The US government has caught genuine Chinese spies stealing trade secrets and scientific and technological developments. But many say that the government’s broad-brush scrutiny of researchers of Chinese descent is excessive, and could actually harm national security by demonizing scientific collaboration with China and driving out scientists who contribute to US scientific prowess. In a survey published this week1, Lee says, she found a link between fears of racial profiling and a desire among scientists to return to China.

The end of the China Initiative gave the illusion that researchers of Chinese heritage would be targeted less, she says, but “the chilling effect” is “still very much at play”.

Afraid of doing research

Researchers unjustly accused under the China Initiative and now rebuilding their lives and careers are emblematic of this situation.

Xiaoxing Xi, a physicist at Temple University in Philadelphia, Pennsylvania, was arrested at gunpoint in front of his family by the DoJ in 2015. Although this was before the initiative launched officially in 2018, scrutiny of researchers of Chinese heritage had begun years earlier. Xi was accused of passing information to scientists in China about restricted technology. The DoJ eventually dropped the charges.

Xi has been seeking damages for harm he suffered as a result of his arrest, and is appealing against a ruling in March 2022 that dismissed his claims. He is nervous about applying for federal research funding, and spends much of his time following the cases of targeted scientists and giving talks to raise awareness about anti-Asian sentiment.
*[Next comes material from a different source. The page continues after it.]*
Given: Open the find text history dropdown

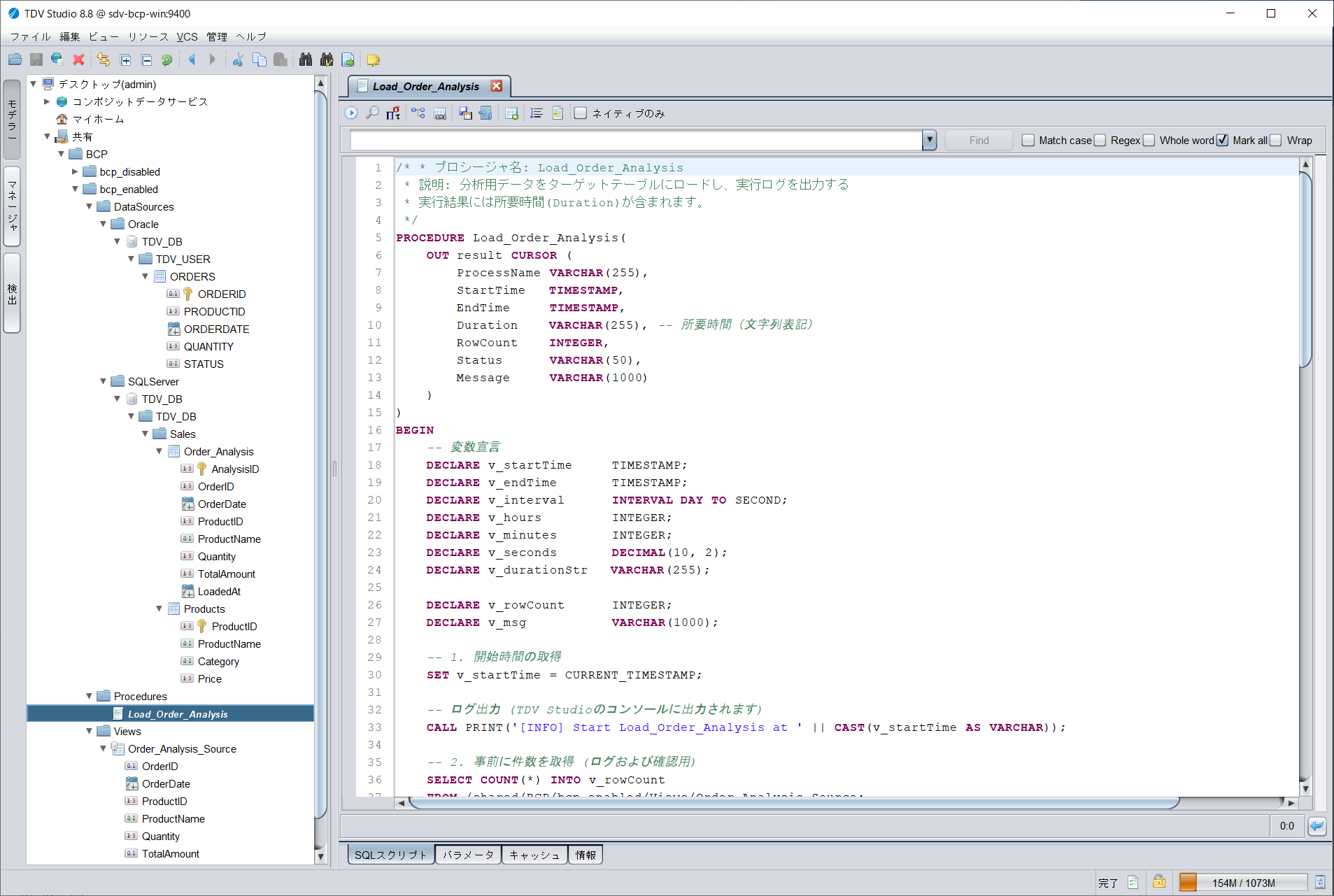Looking at the screenshot, I should [x=929, y=141].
Before his arrest, he was juggling 9 research projects and had 15 people working in his lab. Now, he is working on just one project and has one researcher on his team.

“I am afraid of doing any research,” he says. “We always live in fear.”
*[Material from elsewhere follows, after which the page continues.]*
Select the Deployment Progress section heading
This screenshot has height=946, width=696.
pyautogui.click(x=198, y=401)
Chen is similarly afraid to apply for federal research funding, concerned that the government could misuse the forms against him as they did before, he says. To feel more secure, he has switched from researching nanotechnologies with obvious commercial applications to doing more-fundamental science, exploring the solar evaporation of water. He also rarely answers e-mails from researchers or students in China who write asking questions about his research papers.
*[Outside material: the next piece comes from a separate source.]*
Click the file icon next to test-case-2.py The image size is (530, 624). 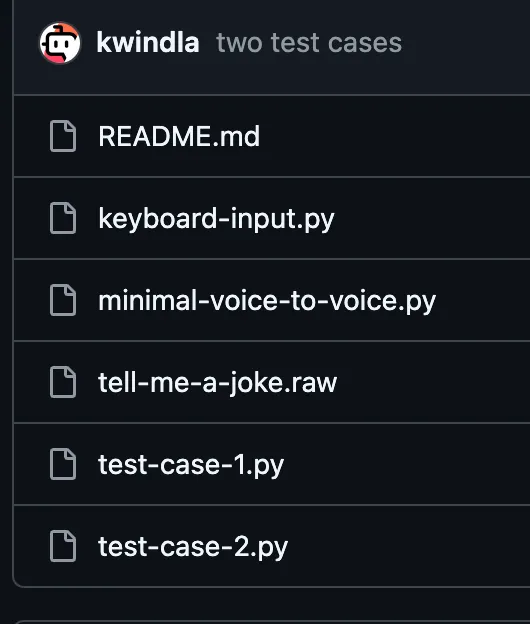point(63,546)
Anming Hu, a nanotechnology researcher at the University of Tennessee in Knoxville, who was indicted for hiding ties with China in 2020 and put under house arrest for more than a year before being acquitted, is also trying to get his research back on track. He has spent the past year rebuilding his lab, but has had trouble securing any funding. Currently, he has two graduate students on his team; before his arrest he had six, he says, adding that he won’t now take on students or researchers from China because it’s too risky.

“If nothing had happened to me, I would have climbed to a much higher research level,” he says. “But I do my best.”